• [What the exercise asks]
Change "feature icon" to "settings icon" in the lines from the line with "You are a GUI" to the line with "The image size is (1062, 423). point(43,125)", leaving everything else as it is. Give back only those lines, without the pictures.

• [Provided records]
=-=-=

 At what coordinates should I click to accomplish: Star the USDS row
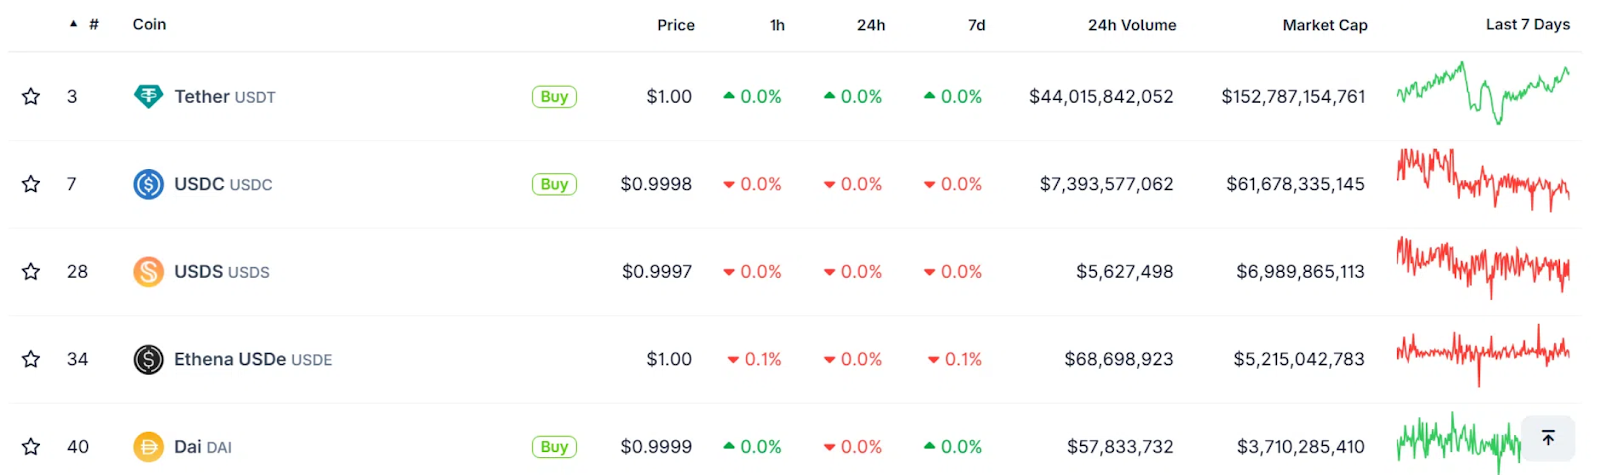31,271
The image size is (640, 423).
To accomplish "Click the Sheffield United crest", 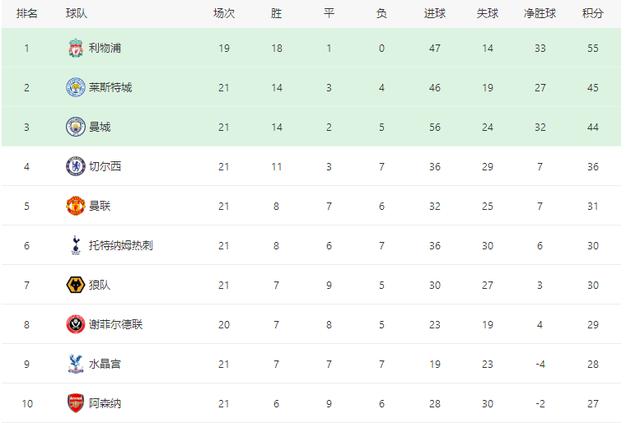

=-=-=

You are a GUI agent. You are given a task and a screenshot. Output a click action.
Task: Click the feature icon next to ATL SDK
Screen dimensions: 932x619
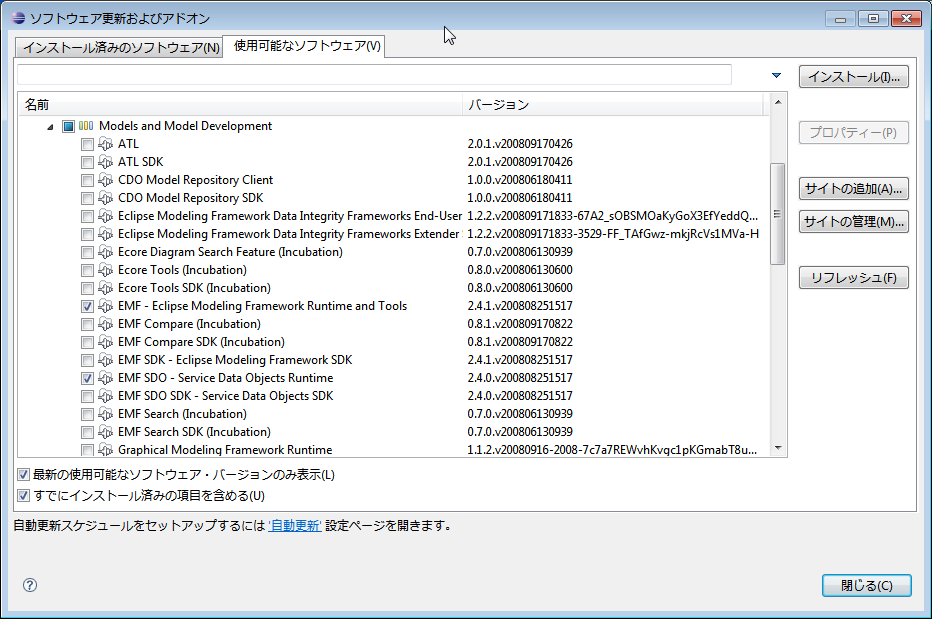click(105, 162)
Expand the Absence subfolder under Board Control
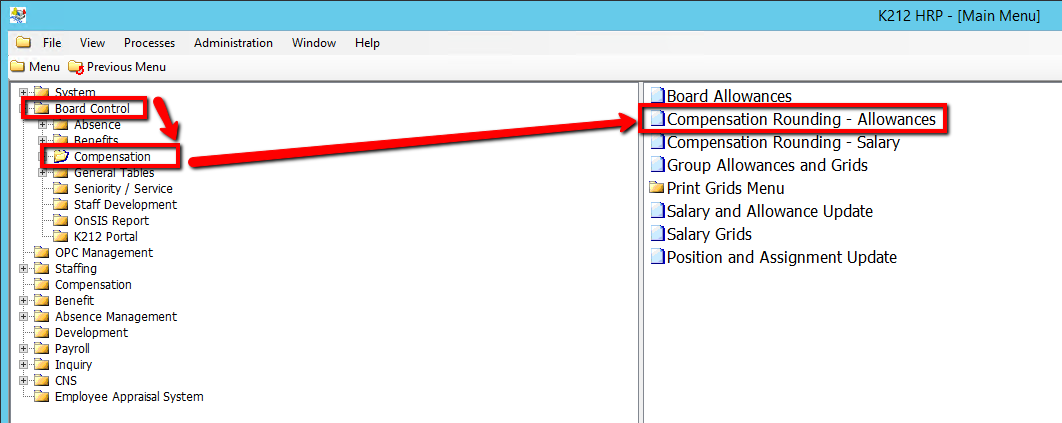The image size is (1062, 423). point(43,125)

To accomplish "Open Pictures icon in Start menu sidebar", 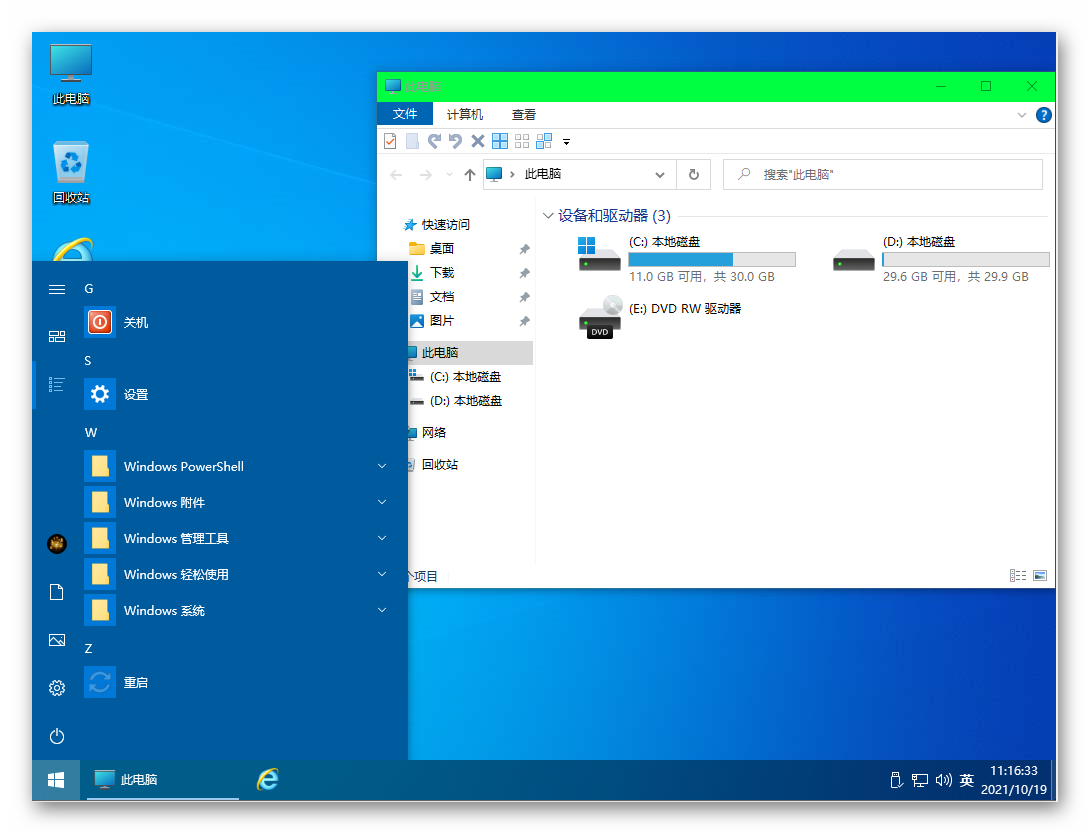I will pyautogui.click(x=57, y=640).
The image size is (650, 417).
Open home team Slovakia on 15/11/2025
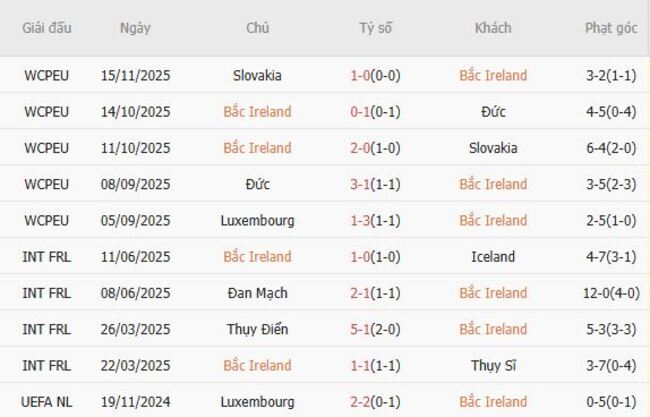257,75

=-=-=

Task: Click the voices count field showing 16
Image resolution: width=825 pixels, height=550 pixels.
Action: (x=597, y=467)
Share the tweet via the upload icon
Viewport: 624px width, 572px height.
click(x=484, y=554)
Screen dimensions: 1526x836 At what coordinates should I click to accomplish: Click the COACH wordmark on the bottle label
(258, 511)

=-=-=

• [Reply to the task]
You are a GUI agent. You are given a task and a screenshot. Output a click action.
Task: Click the settings icon next to ATL SDK
Screen dimensions: 932x619
click(105, 162)
Expand the Absence subfolder under Board Control
The image size is (1062, 423). point(43,125)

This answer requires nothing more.